By these standards, Justice Lowe's determination was by no means an unreasonable application of federal law. In determining whether a suspect is in custody such that the Miranda warnings are required, courts look to various factors including "whether a suspect is or is not told that [he] is free to leave, the location and atmosphere of the interrogation, the language and tone used by the police, whether the suspect is searched, frisked, or patted down, and the length of the interrogation." Tankleff v. Senkowski, 135 F.3d 235, 244 (2d Cir. 1998) (citations omitted).

Although the first interview in this case was held in the police precinct, that factor alone is not dispositive. See Mathiason, 429 U.S. at 493-95 (questioning of suspect at precinct not sufficient to establish custodial interrogation); see also California v. Beheler, 463 U.S. 1121, 1125 (1983). Mr. Vega had not been arrested and was not handcuffed. (Tr. 7, 38, 59). There is no indication that he was searched or frisked. He was interviewed by two detectives for 25-30 minutes. (Tr. 8, 32). The tone of the questioning was hardly coercive: the petitioner gave a narrative account and asked questions of the detectives. (Tr. 32, 36). He was not told that he was under suspicion. (Tr. 39). Although he was apparently not explicitly informed that he was free to leave, he did in fact leave at the conclusion of the interview. (Tr. 34-35, 38, 40). He arrived with other family members who were also questioned, and he left with them. (Tr. 12-14, 41).

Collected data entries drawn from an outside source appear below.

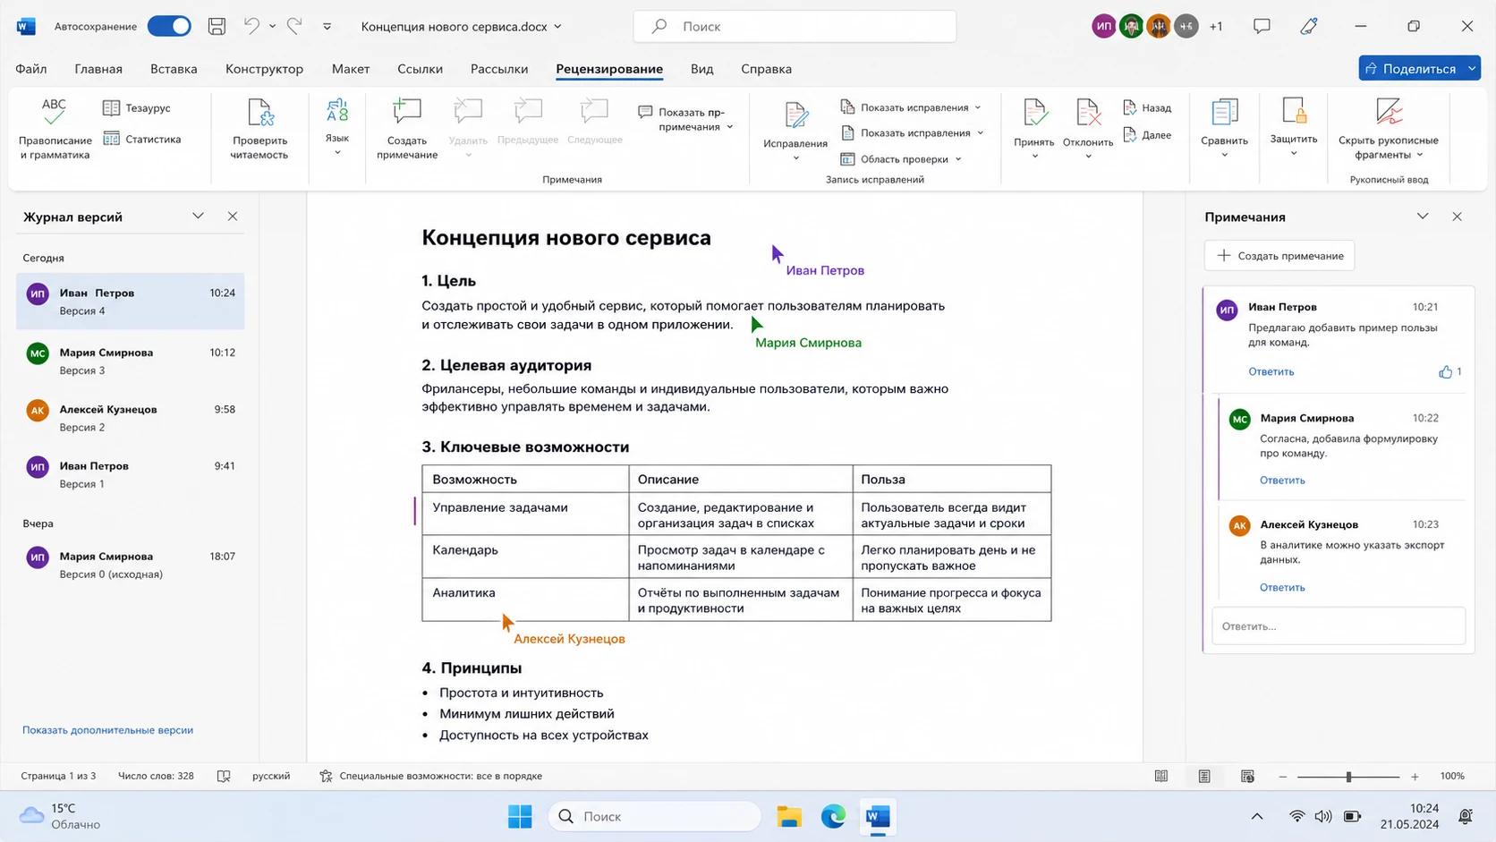Click the Ответить... reply input field
This screenshot has width=1496, height=842.
tap(1339, 626)
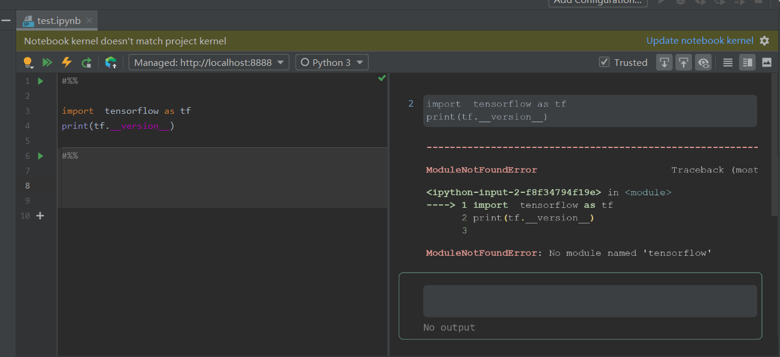Screen dimensions: 780x357
Task: Click the Update notebook kernel link
Action: point(700,41)
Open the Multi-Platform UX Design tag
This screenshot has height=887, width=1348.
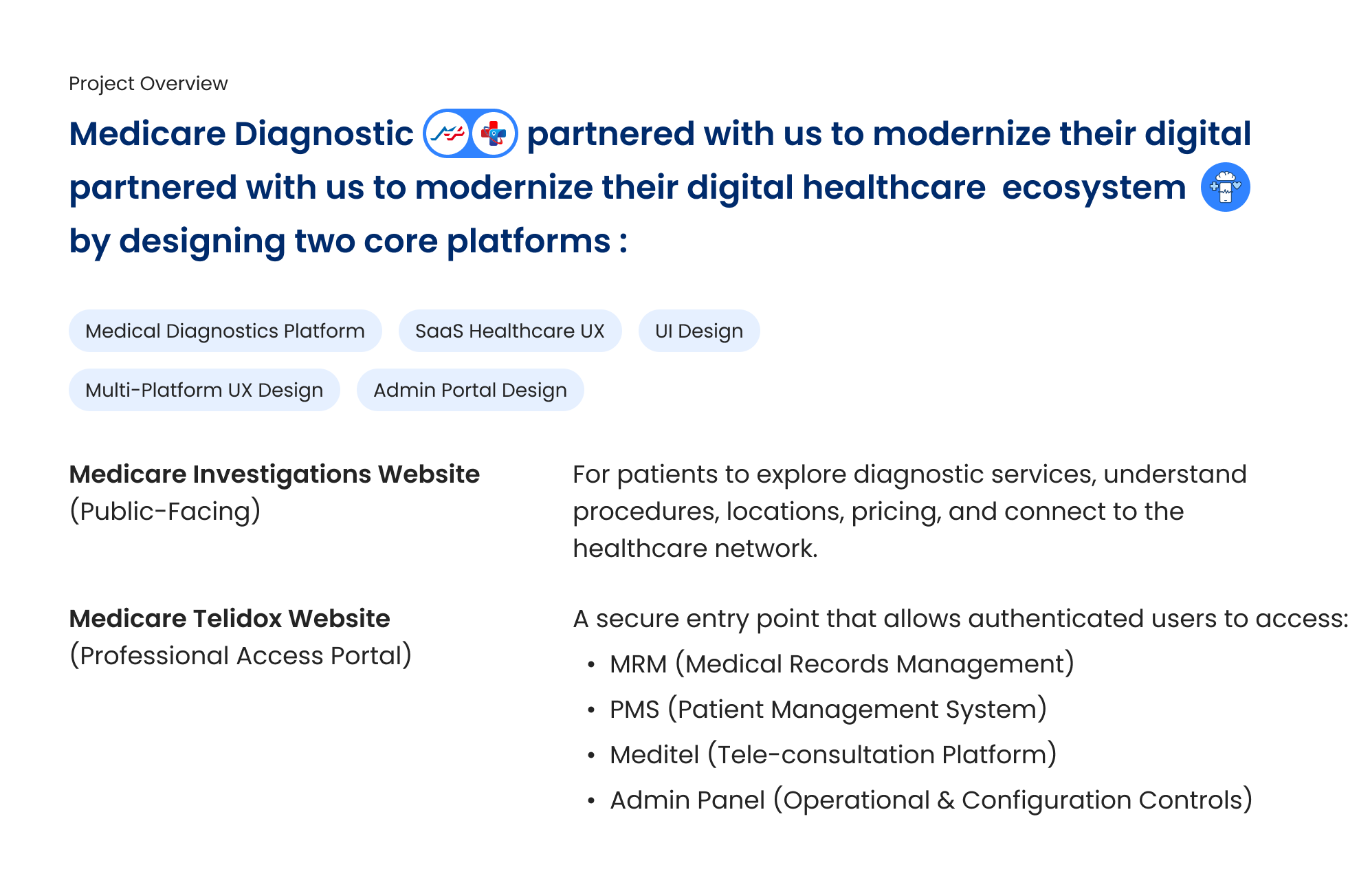coord(204,390)
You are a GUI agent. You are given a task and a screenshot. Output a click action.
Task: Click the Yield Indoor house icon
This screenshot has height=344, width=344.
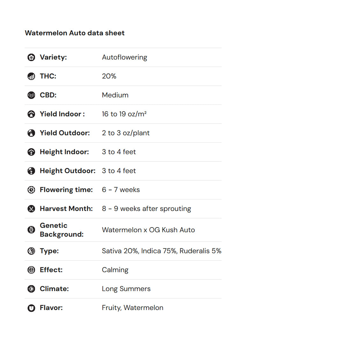[x=31, y=114]
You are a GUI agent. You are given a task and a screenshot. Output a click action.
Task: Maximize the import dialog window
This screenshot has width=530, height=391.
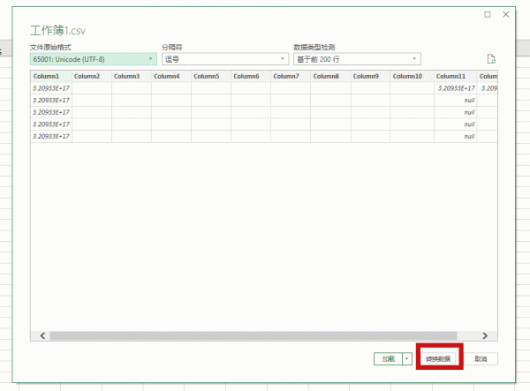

When Mr. Vega was brought back to the precinct the next day, the conditions of the questioning were similar. Again, other family members were also questioned, and again two detectives spoke with the petitioner. (Tr. 19, 42, 44). This time, however, the detectives confronted Mr. Vega with information about the baby's injuries, expressed skepticism about his story, and told him to tell the truth. (Tr. 45-47). But telling a suspect not to lie is not so coercive that it amounts to custodial interrogation. See United States v. Mitchell, 966 F.2d 92, 99 (2d Cir. 1992); see also United States v. Ruggles, 70 F.3d 262, 265 (2d Cir. 1995) (offer of leniency in return for cooperation not psychological coercion). The detectives also pointed out that if Mr. Vega's wife and mother had had nothing to do with the child's death they should be spared further grief. (Tr. 19, 47-49). This questioning continued only 20-25 minutes before Mr. Vega said he wanted to tell the truth and was given Miranda warnings. (Tr. 49). In light of these facts, Justice Lowe's determination that the petitioner was not in custody when he gave his incriminating statement was not an unreasonable application of federal law.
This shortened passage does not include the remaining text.